◆ WHAT TO DO
Restate every record exactly, with nothing skipped.
** Opening DATA SUPPLIED block **
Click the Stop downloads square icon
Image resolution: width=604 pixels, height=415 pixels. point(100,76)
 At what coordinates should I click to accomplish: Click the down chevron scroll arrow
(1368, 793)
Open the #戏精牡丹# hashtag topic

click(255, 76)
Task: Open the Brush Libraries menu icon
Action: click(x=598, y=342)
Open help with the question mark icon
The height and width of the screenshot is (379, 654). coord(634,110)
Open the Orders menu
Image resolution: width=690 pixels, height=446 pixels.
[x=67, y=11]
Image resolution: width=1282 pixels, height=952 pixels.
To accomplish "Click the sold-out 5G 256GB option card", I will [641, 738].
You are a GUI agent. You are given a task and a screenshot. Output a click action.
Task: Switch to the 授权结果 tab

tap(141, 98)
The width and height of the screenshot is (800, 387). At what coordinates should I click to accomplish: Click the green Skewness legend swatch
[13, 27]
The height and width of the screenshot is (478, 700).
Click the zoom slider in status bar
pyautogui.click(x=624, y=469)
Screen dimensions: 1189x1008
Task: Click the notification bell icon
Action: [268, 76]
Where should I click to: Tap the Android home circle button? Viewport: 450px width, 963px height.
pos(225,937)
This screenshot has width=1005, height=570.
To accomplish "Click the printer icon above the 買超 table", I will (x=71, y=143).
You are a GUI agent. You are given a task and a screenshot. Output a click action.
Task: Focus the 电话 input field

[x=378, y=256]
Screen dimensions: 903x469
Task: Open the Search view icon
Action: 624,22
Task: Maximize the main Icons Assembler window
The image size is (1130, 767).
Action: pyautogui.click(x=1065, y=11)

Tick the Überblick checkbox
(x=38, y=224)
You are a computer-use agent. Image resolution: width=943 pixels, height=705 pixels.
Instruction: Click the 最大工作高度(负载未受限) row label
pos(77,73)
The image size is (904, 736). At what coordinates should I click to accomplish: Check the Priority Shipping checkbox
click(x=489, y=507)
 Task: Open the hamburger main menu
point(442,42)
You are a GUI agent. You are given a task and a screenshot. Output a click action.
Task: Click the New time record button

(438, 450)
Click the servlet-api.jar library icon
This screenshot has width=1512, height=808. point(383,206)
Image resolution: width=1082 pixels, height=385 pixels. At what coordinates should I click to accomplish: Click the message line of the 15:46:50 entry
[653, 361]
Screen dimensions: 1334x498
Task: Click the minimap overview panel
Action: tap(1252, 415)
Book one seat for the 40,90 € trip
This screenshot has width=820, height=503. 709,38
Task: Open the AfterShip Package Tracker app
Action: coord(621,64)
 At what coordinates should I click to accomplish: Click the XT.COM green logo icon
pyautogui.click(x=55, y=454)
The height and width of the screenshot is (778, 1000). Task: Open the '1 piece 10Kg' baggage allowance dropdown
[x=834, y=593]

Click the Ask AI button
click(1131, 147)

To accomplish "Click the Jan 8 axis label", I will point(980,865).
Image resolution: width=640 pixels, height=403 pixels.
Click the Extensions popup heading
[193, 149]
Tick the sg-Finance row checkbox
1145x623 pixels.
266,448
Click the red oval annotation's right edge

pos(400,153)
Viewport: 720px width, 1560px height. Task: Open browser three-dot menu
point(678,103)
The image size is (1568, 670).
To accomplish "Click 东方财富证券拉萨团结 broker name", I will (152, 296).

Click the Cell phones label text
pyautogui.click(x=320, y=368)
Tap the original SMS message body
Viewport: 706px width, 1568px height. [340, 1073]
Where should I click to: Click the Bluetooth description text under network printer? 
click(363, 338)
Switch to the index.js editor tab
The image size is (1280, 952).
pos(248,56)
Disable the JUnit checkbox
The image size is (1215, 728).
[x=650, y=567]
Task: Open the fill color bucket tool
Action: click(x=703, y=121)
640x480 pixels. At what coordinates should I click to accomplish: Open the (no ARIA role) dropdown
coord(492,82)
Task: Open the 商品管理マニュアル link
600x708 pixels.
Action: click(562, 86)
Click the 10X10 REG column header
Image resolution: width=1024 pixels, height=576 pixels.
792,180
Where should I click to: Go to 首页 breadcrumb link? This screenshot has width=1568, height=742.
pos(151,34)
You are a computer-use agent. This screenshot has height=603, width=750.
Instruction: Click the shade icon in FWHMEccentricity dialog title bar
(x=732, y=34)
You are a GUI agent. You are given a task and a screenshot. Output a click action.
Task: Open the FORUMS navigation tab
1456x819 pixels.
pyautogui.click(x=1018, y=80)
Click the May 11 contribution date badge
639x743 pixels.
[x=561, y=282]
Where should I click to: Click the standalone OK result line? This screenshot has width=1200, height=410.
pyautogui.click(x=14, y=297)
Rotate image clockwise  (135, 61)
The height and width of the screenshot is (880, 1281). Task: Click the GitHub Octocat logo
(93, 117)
** Closing DATA SUPPLIED block **
◆ TASK ANSWER
Click the Stop downloads square icon
Image resolution: width=604 pixels, height=415 pixels. point(100,76)
 At what coordinates should I click to accomplish: Click the down chevron scroll arrow
(1368, 793)
Open the #戏精牡丹# hashtag topic

click(255, 76)
Task: Open the Brush Libraries menu icon
Action: click(x=598, y=342)
Open help with the question mark icon
The height and width of the screenshot is (379, 654). coord(634,110)
Open the Orders menu
Image resolution: width=690 pixels, height=446 pixels.
[x=67, y=11]
Image resolution: width=1282 pixels, height=952 pixels.
To accomplish "Click the sold-out 5G 256GB option card", I will [641, 738].
You are a GUI agent. You are given a task and a screenshot. Output a click action.
Task: Switch to the 授权结果 tab

tap(141, 98)
The width and height of the screenshot is (800, 387). At what coordinates should I click to accomplish: Click the green Skewness legend swatch
[13, 27]
The height and width of the screenshot is (478, 700).
Click the zoom slider in status bar
pyautogui.click(x=624, y=469)
Screen dimensions: 1189x1008
Task: Click the notification bell icon
Action: [268, 76]
Where should I click to: Tap the Android home circle button? Viewport: 450px width, 963px height.
pos(225,937)
This screenshot has width=1005, height=570.
To accomplish "Click the printer icon above the 買超 table", I will (x=71, y=143).
You are a GUI agent. You are given a task and a screenshot. Output a click action.
Task: Focus the 电话 input field

[x=378, y=256]
Screen dimensions: 903x469
Task: Open the Search view icon
Action: 624,22
Task: Maximize the main Icons Assembler window
The image size is (1130, 767).
Action: pyautogui.click(x=1065, y=11)

Tick the Überblick checkbox
(x=38, y=224)
You are a computer-use agent. Image resolution: width=943 pixels, height=705 pixels.
Instruction: Click the 最大工作高度(负载未受限) row label
pos(77,73)
The image size is (904, 736). At what coordinates should I click to accomplish: Check the Priority Shipping checkbox
click(x=489, y=507)
 Task: Open the hamburger main menu
point(442,42)
You are a GUI agent. You are given a task and a screenshot. Output a click action.
Task: Click the New time record button

(438, 450)
Click the servlet-api.jar library icon
This screenshot has width=1512, height=808. point(383,206)
Image resolution: width=1082 pixels, height=385 pixels. At what coordinates should I click to accomplish: Click the message line of the 15:46:50 entry
[653, 361]
Screen dimensions: 1334x498
Task: Click the minimap overview panel
Action: tap(1252, 415)
Book one seat for the 40,90 € trip
This screenshot has width=820, height=503. 709,38
Task: Open the AfterShip Package Tracker app
Action: coord(621,64)
 At what coordinates should I click to accomplish: Click the XT.COM green logo icon
pyautogui.click(x=55, y=454)
The height and width of the screenshot is (778, 1000). Task: Open the '1 piece 10Kg' baggage allowance dropdown
[x=834, y=593]

Click the Ask AI button
click(1131, 147)

To accomplish "Click the Jan 8 axis label", I will point(980,865).
Image resolution: width=640 pixels, height=403 pixels.
Click the Extensions popup heading
[193, 149]
Tick the sg-Finance row checkbox
1145x623 pixels.
266,448
Click the red oval annotation's right edge

pos(400,153)
Viewport: 720px width, 1560px height. Task: Open browser three-dot menu
point(678,103)
The image size is (1568, 670).
To accomplish "Click 东方财富证券拉萨团结 broker name", I will (152, 296).

Click the Cell phones label text
pyautogui.click(x=320, y=368)
Tap the original SMS message body
Viewport: 706px width, 1568px height. [340, 1073]
Where should I click to: Click the Bluetooth description text under network printer? 
click(363, 338)
Switch to the index.js editor tab
The image size is (1280, 952).
pos(248,56)
Disable the JUnit checkbox
The image size is (1215, 728).
[x=650, y=567]
Task: Open the fill color bucket tool
Action: click(x=703, y=121)
640x480 pixels. At what coordinates should I click to accomplish: Open the (no ARIA role) dropdown
coord(492,82)
Task: Open the 商品管理マニュアル link
600x708 pixels.
Action: click(562, 86)
Click the 10X10 REG column header
Image resolution: width=1024 pixels, height=576 pixels.
792,180
Where should I click to: Go to 首页 breadcrumb link? This screenshot has width=1568, height=742.
pos(151,34)
You are a computer-use agent. This screenshot has height=603, width=750.
Instruction: Click the shade icon in FWHMEccentricity dialog title bar
(x=732, y=34)
You are a GUI agent. You are given a task and a screenshot. Output a click action.
Task: Open the FORUMS navigation tab
1456x819 pixels.
pyautogui.click(x=1018, y=80)
Click the May 11 contribution date badge
639x743 pixels.
[x=561, y=282]
Where should I click to: Click the standalone OK result line? This screenshot has width=1200, height=410.
pyautogui.click(x=14, y=297)
Rotate image clockwise  (135, 61)
The height and width of the screenshot is (880, 1281). Task: Click the GitHub Octocat logo
(93, 117)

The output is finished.